At 15, he moved with his family to Buffalo and attended Technical High School, before it was merged with Hutchinson Central High School.
When he was 16 years old, Goldstein took flying lessons in Rochester, and while he was a student at Niagara University, Goldstein attained his private pilot's license on Feb. 9, 1942.
"When [World War II] broke out, I joined the service right away. I was an air cadet," said Goldstein.
He was promoted to the rank of second lieutenant in the Amry Air Forces.
"I went into the ferry command," Goldstein added. "I flew in North Africa. I was stationed in Italy [and] Central America. When the war ended, I quit [flying], but then I heard about the Civil Air Patrol, and they had airplanes to fly for practically nothing. So, right away, I joined the Civil Air Patrol."
Goldstein, a former captain in the Army Air Corps, continued flying in the Air Force Reserves with the 914th Tactical Airlift Wing out of the Niagara Falls Air Reserve Station, where he became a squadron commander with 150 cadets. Goldstein has been flying with the Civil Air Patrol, the official auxiliary of the U.S. Air Force, since 1955.
"The main thing [the Civil Air Patrol does] is search and rescue. If [pilots] crash in a wooded area and they can't find them, the Civil Air Patrol, they look for them If they're [stranded] in water or [a victim of] a drowning, they look for Civil Air Patrol to try to locate them," Goldstein explained.
During his time with the Civil Air Patrol, Goldstein was also a flight instructor. Larry Skerker, group commander for the Civil Air Patrol of Western New York, was one of Goldstein's many students.
"I enjoy the sensation of flight. I enjoy the challenge that it provides me. It's very enjoyable to me," said Skerker. "I took [flying] up when I was finished with college and Herbie was my instructor."

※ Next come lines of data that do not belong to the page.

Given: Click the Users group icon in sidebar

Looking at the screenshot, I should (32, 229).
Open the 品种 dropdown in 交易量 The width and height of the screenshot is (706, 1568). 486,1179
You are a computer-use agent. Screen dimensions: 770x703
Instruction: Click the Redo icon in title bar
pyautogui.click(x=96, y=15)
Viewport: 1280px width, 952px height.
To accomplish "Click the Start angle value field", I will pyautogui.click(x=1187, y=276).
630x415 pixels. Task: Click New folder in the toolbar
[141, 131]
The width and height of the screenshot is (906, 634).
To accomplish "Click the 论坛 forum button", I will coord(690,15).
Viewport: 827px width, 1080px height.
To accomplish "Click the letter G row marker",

Although he has spent about 70 years of his life in a cockpit, Goldstein is hard-pressed to explain exactly what it is about flying that attracted him to such an adventure in the first place.
"Some kids like to build model airplanes and some kids would rather fly real planes. There's just so many reasons why someone would decide to learn to fly," he said.
Still, flying is just an avocation for Goldstein, who for many years ran his own printing business, Rich Printing on Buffalo's West Side, as his main vocation. He and his wife, Phyllis, also raised five children.
He'll be 89 in November, but he continues to fly.
"I generally try to get at least four hours of [flying time] a month," said Goldstein. "I'm still flying, but my arms are kind of tired."